# Using Rigid Conduit as a Means of Support



## jar546 (Nov 24, 2018)

In this old photo of mine, you can see that a single piece of rigid conduit along with unistrut was used to support 3 other vertical pieces of RMC.  So, one piece of rigid is being used to support 3 other pieces of rigid and the shut off enclosure to the 4 pieces of unistrut.

Is this a violation since the conduit being used for support is not conduit being used as an active conduit?

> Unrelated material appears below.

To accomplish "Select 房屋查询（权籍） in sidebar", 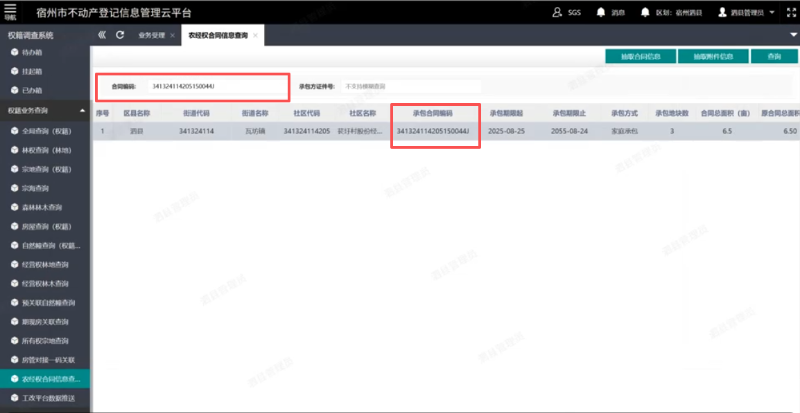I will [x=46, y=226].
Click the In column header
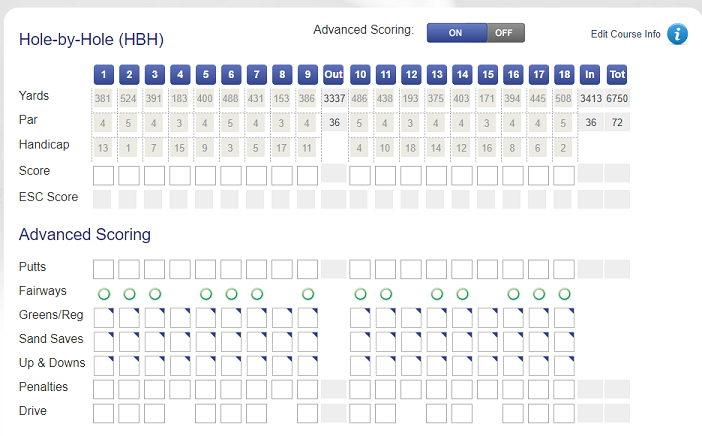The height and width of the screenshot is (436, 702). tap(590, 74)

If you think so, please cite the NEC code section.


----------



## ICE (Nov 24, 2018)

The bollard is a nice touch. I wouldn’t have an issue with that as long as it is solid. Stuffing it with concrete would block bugs and you couldn’t bend it if you tried.


----------



## RJJ (Nov 25, 2018)

I would say ok if the piece being used for support is in the concrete.


----------



## TheCommish (Nov 26, 2018)

that is not a piece of conduit it  is piece of pipe


----------



## steveray (Nov 26, 2018)

I think I am kinda with Commish on this....it's not a raceway until it is intended to be used for wiring...


----------



## jar546 (Nov 26, 2018)

Let the records show that I happily approved that installation as I felt it was compliant with the NEC.


----------



## ICE (Dec 1, 2018)

I was cleaning out some picture files when I came across this.  I did not accept this but unfortunately I didn't get a picture of the fix.


----------



## jar546 (Dec 1, 2018)

Is that EMT?  The roofing tape is a nice touch.  Never pass in south Florida due to wind loads.


----------



## ICE (Dec 1, 2018)

Yes it it EMT.  It was too flimsy for them so they zip-tied it to the plumbing.


----------



## jar546 (Dec 1, 2018)

Do you remember what the fix was?


----------